A TOP international movie featuring a Bollywood superstar with a Hollywood heart-throb at her side and an internationally acclaimed film director in tow, is expected to keep the residents of Heath and Reach up for three nights this week when they arrive in the village to shoot action scenes for the $27m time-travel blockbuster.
Oscar-nominated director Roland Joffé is hoping for a big movie comeback with his Anglo-Indian historical action-romance Singularity.
The film, which stars Bipasha Basu, in her first English language film, and Josh Hartnett (Sin City, Black Hawk Down and Lucky Number Slevin) has been shooting in India and Australia but the movie-makers needed somewhere closer to home to film some action scenes.
Rather than have the expense of returning to India the cast and crew are moving in to our own film-favourite location, Bryants Lane Quarry in Heath and Reach and will be shooting for three nights from today (Tuesday).
The latest starry visitors to the quarry are bringing with them an added bonus - a cash donation for the village’s playground facility fund as a thank you to the community for their support.
Loction manager Charlie Somers said: “The scene is of a battle that takes place in India in 1750, the majority of which has already been filmed in India.
“However, we need to film a number of close-ups to cut into the existing footage.
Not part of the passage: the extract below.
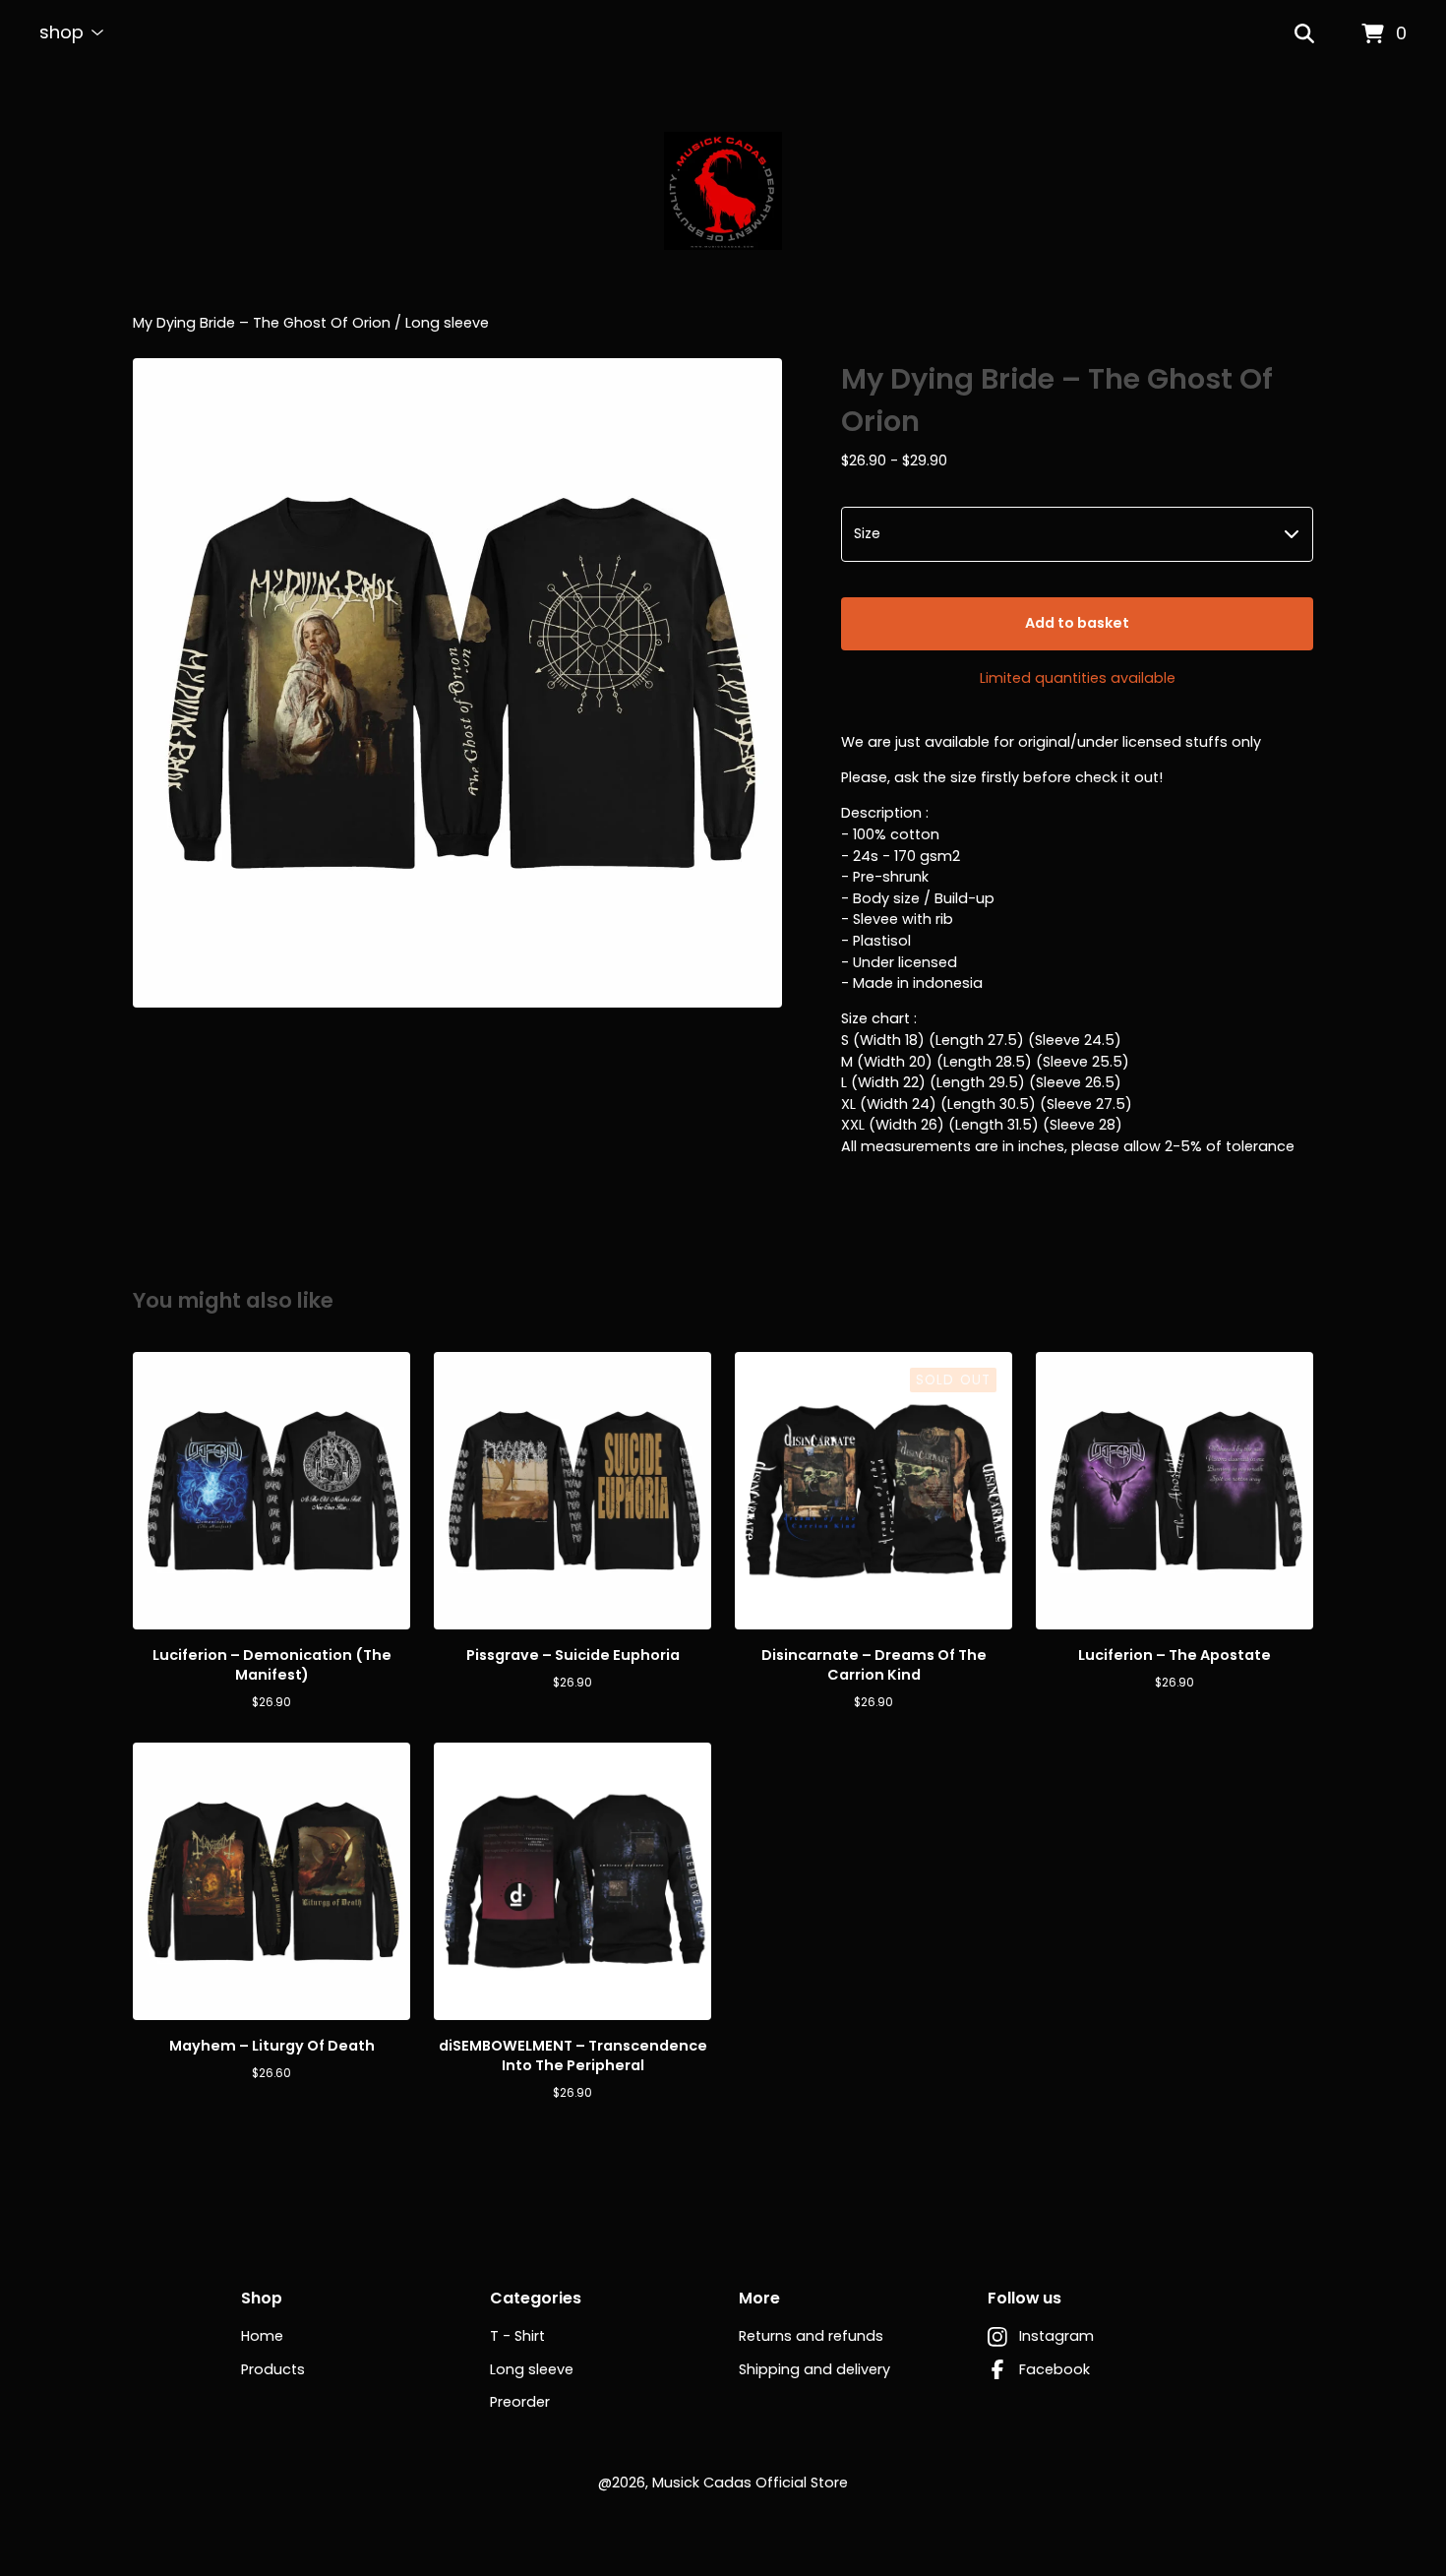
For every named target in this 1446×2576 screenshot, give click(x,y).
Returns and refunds (811, 2336)
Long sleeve (447, 323)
Part of the scenes will be filmed during the day, but most take place at night and our working hours will be 4.30pm to 4.40am each day/ night. We will be utilizing blank firing muskets and air mortars during the filming, which we are hoping to achieve without creating excessive noise.
“The scale of the filming is relatively small but we are mindful that the area around the quarry is very residential and are keen to minimize any disturbance.”
Previously known as The Invaders, the epic drama is named after a principle of quantum physics. The film has been in works since the late 1990s and was due originally to feature Hollywood actor Brendan Fraser and Bollywood actors Aishwarya Rai-Bachchan and Vivek Oberoi.
Since his initial acclaim with The Killing fields and The Mission, Joffé’s film career has been less successful. In 1993, he produced and partially directed a big budget adaptation of the video game Super Mario Bros. The film struggled to make back its budget. His 1995 adaptation of The Scarlet Letter was a critical and financial disaster, and his 2007 horror film Captivity drew controversy with its advertising billboards, perceived as exploitative and misogynistic.
He received Razzie Nominations for Worst Director for The Scarlet Letter and Captivity.
Singularity casts Bipasha as Tulaja, a Marathi warrior princess in pre-Independence India, and narrates her love story with a British officer of the era.
Hartnett plays a marine biologist who is in a coma after an accident. His dreams take him back to 1778 where he is in his previous incarnation as a British army officer in colonial India. Joffé wrote the script with Ajey Jhankar.